Re: [PATCH v3 01/13] x86/fpu/xstate: Avoid getting xstate address of init_fpstate if fpstate contains the component

From: Chang S. Bae
Date: Fri Feb 24 2023 - 19:47:47 EST


On 2/24/2023 3:56 PM, Mingwei Zhang wrote:
On Wed, Feb 22, 2023, Chang S. Bae wrote:

/*
- * The ptrace buffer is in non-compacted XSAVE format. In
- * non-compacted format disabled features still occupy state space,
- * but there is no state to copy from in the compacted
- * init_fpstate. The gap tracking will zero these states.
+ * Indicate which states to copy from fpstate. When not present in
+ * fpstate, those extended states are either initialized or
+ * disabled. They are also known to have an all zeros init state.
+ * Thus, remove them from 'mask' to zero those features in the user
+ * buffer instead of retrieving them from init_fpstate.
*/
- mask = fpstate->user_xfeatures;

Do we need to change this line and the comments? I don't see any of
these was relevant to this issue. The original code semantic is to
traverse all user_xfeatures, if it is available in fpstate, copy it from
there; otherwise, copy it from init_fpstate. We do not assume the
component in init_fpstate (but not in fpstate) are all zeros, do we? If
it is safe to assume that, then it might be ok. But at least in this
patch, I want to keep the original semantics as is without the
assumption.

Here it has [1]:

*
* XSAVE could be used, but that would require to reshuffle the
* data when XSAVEC/S is available because XSAVEC/S uses xstate
* compaction. But doing so is a pointless exercise because most
* components have an all zeros init state except for the legacy
* ones (FP and SSE). Those can be saved with FXSAVE into the
* legacy area. Adding new features requires to ensure that init
* state is all zeroes or if not to add the necessary handling
* here.
*/
fxsave(&init_fpstate.regs.fxsave);

Thus, init_fpstate has zeros for those extended states. Then, copying from init_fpstate is the same as membuf_zero() by the gap tracking. But, we have two ways to do the same thing here.

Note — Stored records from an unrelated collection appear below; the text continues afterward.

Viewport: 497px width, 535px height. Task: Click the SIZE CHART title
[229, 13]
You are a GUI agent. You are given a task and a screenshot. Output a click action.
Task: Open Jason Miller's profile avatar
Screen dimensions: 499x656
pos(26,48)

So I think it works that simply copying the state from fpstate only for those present there, then letting the gap tracking zero out for the rest of the userspace buffer for features that are either disabled or initialized.

Then, we can remove accessing init_fpstate in the copy loop and which is the source of the problem. So I think this line change is relevant and also makes the code simple.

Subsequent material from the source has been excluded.